§ AIM OF THE EXERCISE: All of the entries must be duplicated exactly.

============================================================

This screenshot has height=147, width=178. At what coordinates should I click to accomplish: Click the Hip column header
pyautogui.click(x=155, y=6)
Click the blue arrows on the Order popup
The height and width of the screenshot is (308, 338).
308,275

============================================================

§ THE ANSWER:
This screenshot has height=147, width=178. At what coordinates should I click to accomplish: Click the Hip column header
pyautogui.click(x=155, y=6)
Click the blue arrows on the Order popup
The height and width of the screenshot is (308, 338).
308,275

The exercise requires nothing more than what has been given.